In [1]:
import pandas as pd
from sklearn.model_selection import train_test_split
from sklearn.ensemble import RandomForestRegressor
from sklearn.metrics import mean_absolute_error
from sklearn.preprocessing import LabelEncoder

# Load the data
item_info = pd.read_csv('../data/item_info.csv')
transactions = pd.read_csv('../data/transactions_info.csv')
merged_data = pd.read_csv('../data/processed_data.csv')
item_features = pd.read_csv('../data/item_features.csv')
sales_features = pd.read_csv('../data/sales_features.csv')
target_data = pd.read_csv('../data/target_variable.csv')
time_features = pd.read_csv('../data/time_features.csv')
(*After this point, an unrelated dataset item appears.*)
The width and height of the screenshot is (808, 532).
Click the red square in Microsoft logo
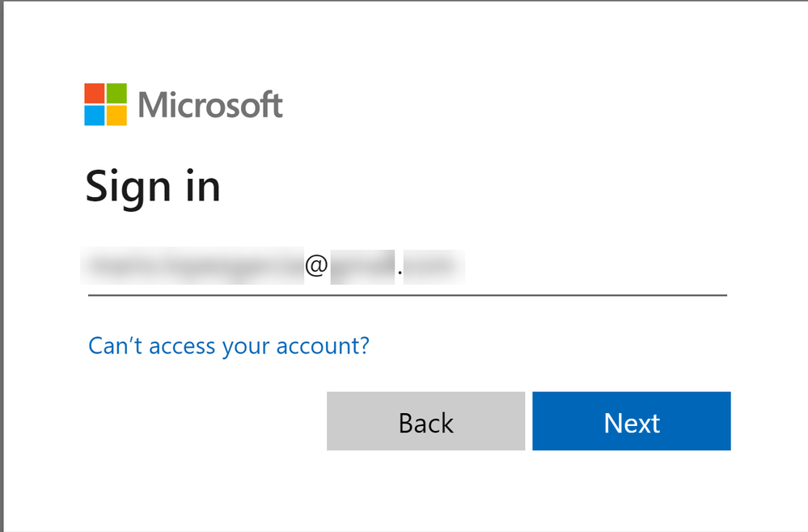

# Merge data to create the master table
master_table = pd.merge(merged_data, item_features, on='item_code')
master_table = pd.merge(master_table, sales_features, on=['item_code', 'invoice_time'])
master_table = pd.merge(master_table, target_data, on=['item_code', 'invoice_time'])
master_table = pd.merge(master_table, time_features, on='Primary Key')


In [2]:
# Identify non-numeric columns
non_numeric_columns = master_table.select_dtypes(exclude=['number']).columns

# Encode non-numeric columns if necessary (e.g., 'item_num')
le = LabelEncoder()
master_table['invoice_num'] = le.fit_transform(master_table['invoice_num'])
# Drop specified columns from the master_table
columns_to_drop = ['item_sub_segment_x', 'item_segment_x', 'item_category', 'item_sub_department_x', 'item_department_x']
master_table.drop(columns=columns_to_drop, inplace=True)


In [3]:
columns_to_drop = ['item_sub_segment_y', 'item_segment_y', 'item_sub_department_y', 'item_department_y']
master_table.drop(columns=columns_to_drop, inplace=True)

In [4]:
master_table.columns

Index(['item_code', 'invoice_num', 'invoice_time', 'item_qty', 'Primary Key',
       'item_cat_Accessories', 'item_cat_Acne Preparations',
       'item_cat_Adult Diapers', 'item_cat_After Shave Care',
       'item_cat_Agro Chemicals',
       ...
       'item_cat_Wrist/Ankle Ware', 'item_cat_XMas Decorations',
       'item_cat_living', 'mean_sales', 'max_sales', 'min_sales', 'sales',
       'hour_of_day', 'day_of_week', 'month'],
      dtype='object', length=746)

In [5]:
master_table.head()

Unnamed: 0,item_code,invoice_num,invoice_time,item_qty,Primary Key,item_cat_Accessories,item_cat_Acne Preparations,item_cat_Adult Diapers,item_cat_After Shave Care,item_cat_Agro Chemicals,...,item_cat_Wrist/Ankle Ware,item_cat_XMas Decorations,item_cat_living,mean_sales,max_sales,min_sales,sales,hour_of_day,day_of_week,month
0,1080988,51247,2022-03-11 09:37:02+00:00,1.0,1080988_2022-03-11_9,0,0,0,0,0,...,0,0,0,1.0,1.0,1.0,1.0,9,4,3
1,1080988,15514,2022-03-11 18:56:29+00:00,1.0,1080988_2022-03-11_18,0,0,0,0,0,...,0,0,0,1.0,1.0,1.0,1.0,18,4,3
2,1080988,15514,2022-03-11 18:56:29+00:00,1.0,1080988_2022-03-11_18,0,0,0,0,0,...,0,0,0,1.0,1.0,1.0,1.0,18,4,3
3,1080988,15514,2022-03-11 18:56:29+00:00,1.0,1080988_2022-03-11_18,0,0,0,0,0,...,0,0,0,1.0,1.0,1.0,1.0,18,4,3
4,1080988,15514,2022-03-11 18:56:29+00:00,1.0,1080988_2022-03-11_18,0,0,0,0,0,...,0,0,0,1.0,1.0,1.0,1.0,18,4,3


In [6]:
# Define features and target variable
X = master_table.drop(columns=['sales', 'Primary Key', 'invoice_time'])
y = master_table['sales']

# Split the data into training and testing sets
X_train, X_test, y_train, y_test = train_test_split(X, y, test_size=0.2, random_state=42)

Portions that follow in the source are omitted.